Across the way, David Ragan sits with a runner-up finish that still feels somewhat hollow. On a night where another potential replacement for the No. 6 driver, Ricky Stenhouse, Jr. ran 11th, the UPS Ford was a top-5 car all day, then had a chance to win only to finish in the category this sponsor won’t remember: second on a night of chaos as a man and team who need additional sponsorship (one Richard Childress Racing, rumored to have courted the packaging company) wound up running ahead of him.
“I feel great about the rest of the season,” Ragan claimed afterwards, still upbeat but realistic about where this run leaves him. “Certainly, this race is a great race. It’s a great momentum builder, but if we go to Kansas and blow up and finish last and then we go to the next race and wreck and finish 30th, we’re going to be back where we’re at.“
That place happens to be 18th in the standings, six positions behind fellow pack ‘n’ ship rival Denny Hamlin. But this duo stands together in their misery; Hamlin seemed to have a shocking victory in hand, the “carburetor comeback” after changing the part under caution but just as the No. 88 ran out of gas, he pressed the accelerator on the No. 11 Toyota and … no dice.

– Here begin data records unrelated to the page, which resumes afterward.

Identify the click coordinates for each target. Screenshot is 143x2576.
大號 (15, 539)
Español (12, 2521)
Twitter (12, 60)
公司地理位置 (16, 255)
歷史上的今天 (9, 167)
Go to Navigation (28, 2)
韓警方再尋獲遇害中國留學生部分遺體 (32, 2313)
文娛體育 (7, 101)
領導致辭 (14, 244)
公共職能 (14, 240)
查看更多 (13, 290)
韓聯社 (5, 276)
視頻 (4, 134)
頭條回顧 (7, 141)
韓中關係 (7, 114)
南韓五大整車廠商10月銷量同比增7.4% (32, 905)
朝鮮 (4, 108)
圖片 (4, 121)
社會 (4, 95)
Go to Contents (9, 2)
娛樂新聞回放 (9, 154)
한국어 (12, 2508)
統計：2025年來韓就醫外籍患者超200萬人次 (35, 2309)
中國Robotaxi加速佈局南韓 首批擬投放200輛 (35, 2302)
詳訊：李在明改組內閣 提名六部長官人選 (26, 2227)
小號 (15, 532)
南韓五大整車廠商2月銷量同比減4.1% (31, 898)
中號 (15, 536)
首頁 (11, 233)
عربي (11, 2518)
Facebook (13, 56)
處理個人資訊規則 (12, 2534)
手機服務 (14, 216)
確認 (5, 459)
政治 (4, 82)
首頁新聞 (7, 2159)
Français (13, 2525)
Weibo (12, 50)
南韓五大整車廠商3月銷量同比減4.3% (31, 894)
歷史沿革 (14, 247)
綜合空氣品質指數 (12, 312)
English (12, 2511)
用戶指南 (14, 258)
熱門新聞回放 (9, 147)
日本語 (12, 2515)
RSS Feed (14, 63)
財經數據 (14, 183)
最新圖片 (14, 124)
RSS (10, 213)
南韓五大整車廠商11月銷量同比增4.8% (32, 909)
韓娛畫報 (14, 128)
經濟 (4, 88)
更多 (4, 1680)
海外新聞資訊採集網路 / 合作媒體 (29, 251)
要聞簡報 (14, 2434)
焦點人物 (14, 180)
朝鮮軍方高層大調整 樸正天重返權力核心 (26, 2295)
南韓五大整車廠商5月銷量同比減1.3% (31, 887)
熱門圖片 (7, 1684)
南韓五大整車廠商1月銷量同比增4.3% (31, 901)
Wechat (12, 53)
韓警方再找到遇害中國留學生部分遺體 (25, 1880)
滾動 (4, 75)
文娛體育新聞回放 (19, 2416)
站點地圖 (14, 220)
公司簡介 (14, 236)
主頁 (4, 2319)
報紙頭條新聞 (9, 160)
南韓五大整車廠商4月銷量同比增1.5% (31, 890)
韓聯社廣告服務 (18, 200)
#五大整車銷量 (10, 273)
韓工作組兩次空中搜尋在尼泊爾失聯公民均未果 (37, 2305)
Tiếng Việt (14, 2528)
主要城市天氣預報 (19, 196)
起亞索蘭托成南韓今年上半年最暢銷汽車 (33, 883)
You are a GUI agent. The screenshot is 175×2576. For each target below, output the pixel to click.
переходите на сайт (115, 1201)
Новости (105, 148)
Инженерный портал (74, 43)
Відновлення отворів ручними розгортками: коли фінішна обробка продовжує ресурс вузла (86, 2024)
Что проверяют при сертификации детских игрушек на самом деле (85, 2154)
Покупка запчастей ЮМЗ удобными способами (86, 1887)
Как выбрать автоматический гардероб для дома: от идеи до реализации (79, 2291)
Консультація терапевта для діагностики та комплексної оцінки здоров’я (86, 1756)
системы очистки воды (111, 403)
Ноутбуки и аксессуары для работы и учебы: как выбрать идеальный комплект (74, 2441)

“I thought I’d be happy with a top 8, but you can’t run second on the back straightaway and be happy with 10th,” he said afterward. “My eyes got huge, but we’ll keep fighting. It’s a step back in the right direction and we’ll win some races here real soon.”
Or will he? The number of times Hamlin and Co. have shot themselves in the foot this season are more than all of 2010 combined. How many hits will it take for them to detour for good, especially with a potential crew chief change still possible? And how long of a leash will Ragan have before merely contending for wins just isn’t enough?

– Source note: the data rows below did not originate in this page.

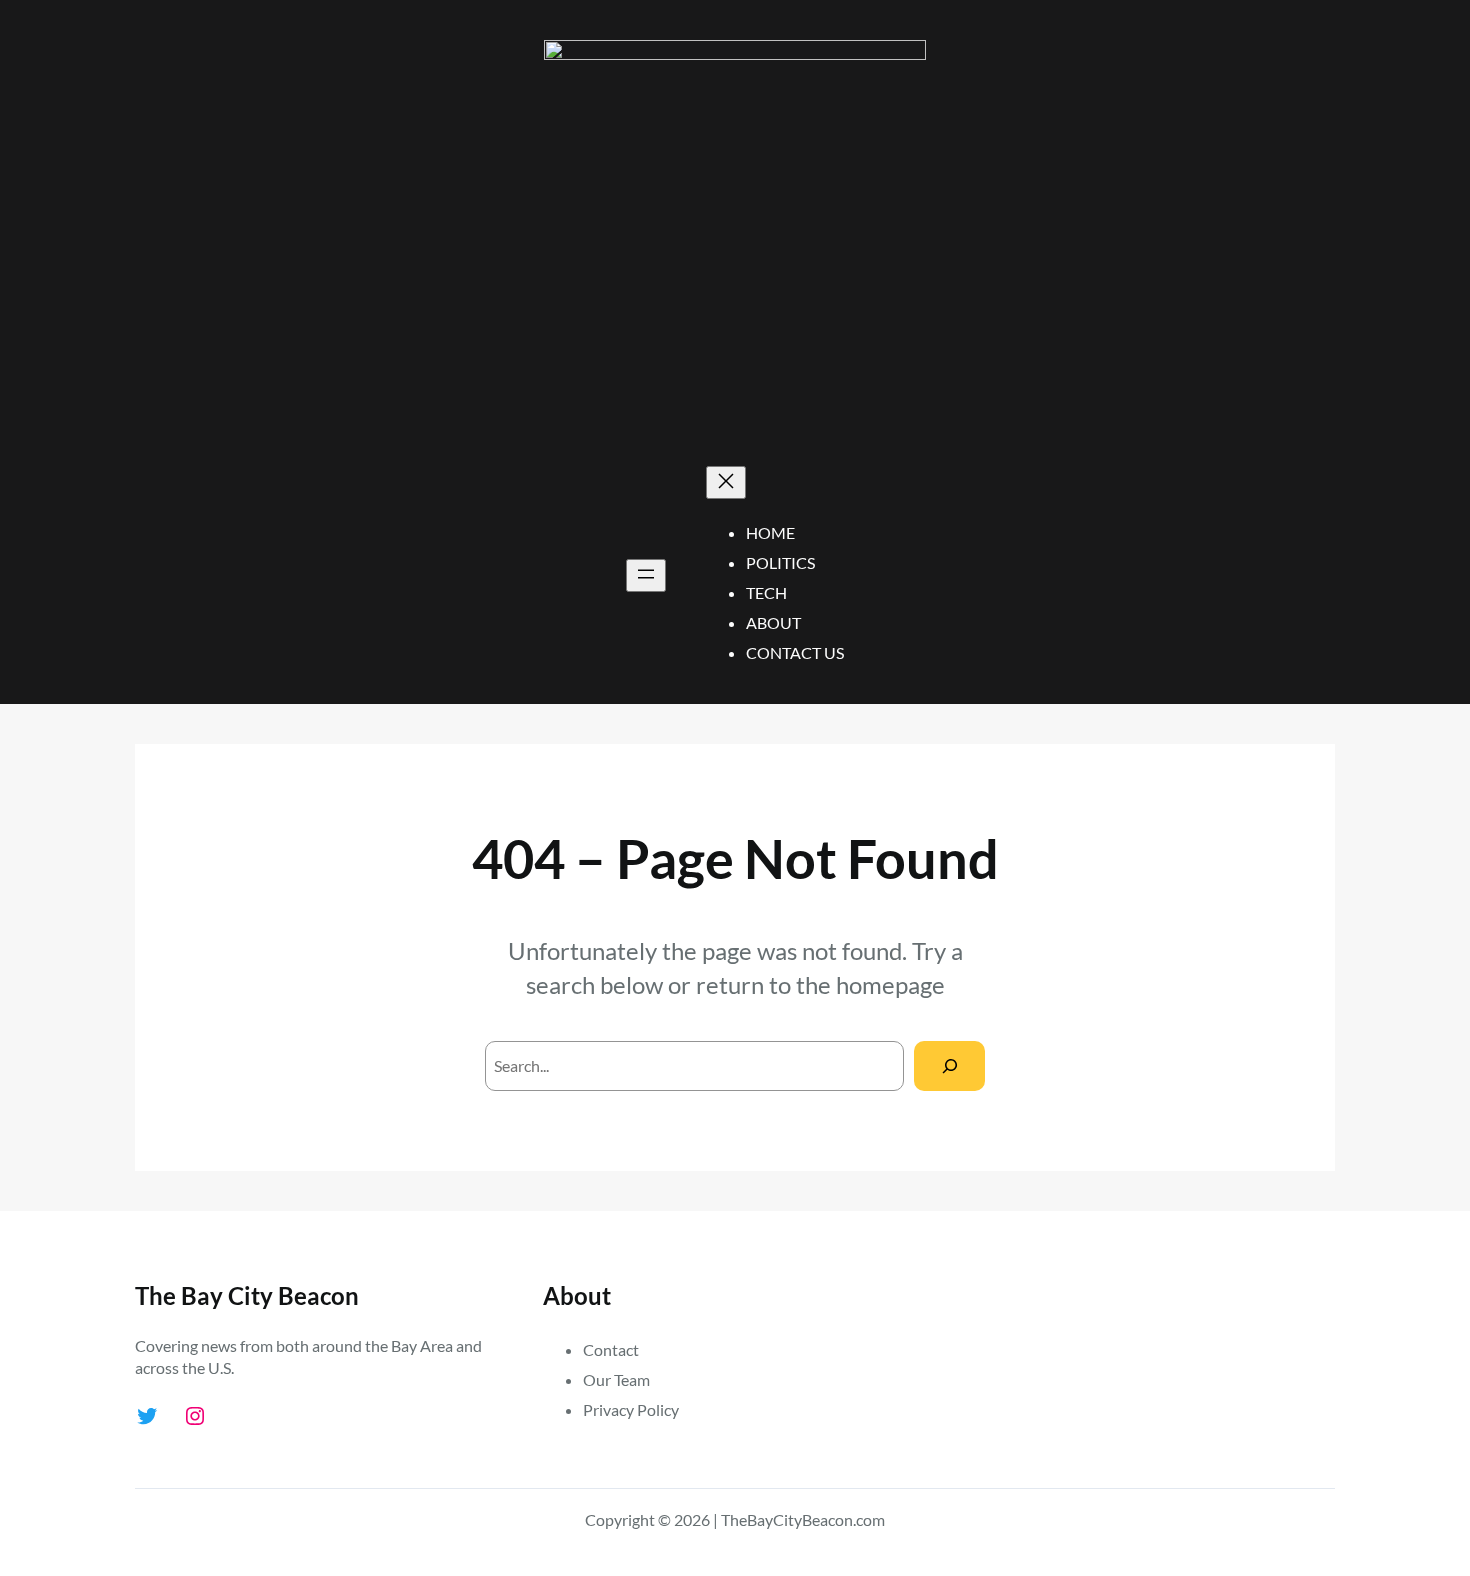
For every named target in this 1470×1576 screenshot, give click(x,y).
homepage (890, 984)
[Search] (949, 1065)
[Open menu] (646, 575)
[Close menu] (726, 482)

Rounding out this fivesome is Greg Biffle, the leader until that final caution put the No. 16 Ford on pit road and out of contention. After a night in which a cooling system failed, leaving the driver suffering from heat exhaustion part of him was simply happy the race was over. But after 50 laps led, more than double what he’d led in all of 2011 combined up to this Sunday the ending proved a sour taste, especially when the next track on the schedule (Kansas) is where Biffle last tasted Victory Lane champagne in the Cup Series.
The Roush Fenway veteran didn’t have anything to say in post-race; he let adversity do the talking on a night when there was plenty of ugly endings to dish around. They say luck is when skill and opportunity come together… and for each of these men, the next few days will lead to endless thinking as to how they couldn’t make them pair up.